Exercise aim:
Please rewrite the listing from the line with "Click the ellipsis" to the line with "(x=155, y=72)" in full, adjusting every coordinate in the answers by -17. Leave all other numbers unchanged.

Start of Supplied records

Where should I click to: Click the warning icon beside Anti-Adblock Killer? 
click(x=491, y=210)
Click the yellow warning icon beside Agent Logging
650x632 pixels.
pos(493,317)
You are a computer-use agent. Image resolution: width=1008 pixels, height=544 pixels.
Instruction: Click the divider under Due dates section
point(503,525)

End of Supplied records
Start of Supplied records

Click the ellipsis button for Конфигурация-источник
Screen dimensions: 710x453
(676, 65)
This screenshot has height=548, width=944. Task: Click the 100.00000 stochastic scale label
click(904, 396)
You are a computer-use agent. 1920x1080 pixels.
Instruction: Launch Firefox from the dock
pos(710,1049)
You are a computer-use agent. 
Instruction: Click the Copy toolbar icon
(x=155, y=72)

End of Supplied records

Answer to the exercise:
Click the ellipsis button for Конфигурация-источник
Screen dimensions: 710x453
(659, 48)
This screenshot has height=548, width=944. Task: Click the 100.00000 stochastic scale label
click(887, 379)
You are a computer-use agent. 1920x1080 pixels.
Instruction: Launch Firefox from the dock
pos(693,1032)
You are a computer-use agent. 
Instruction: Click the Copy toolbar icon
(x=138, y=55)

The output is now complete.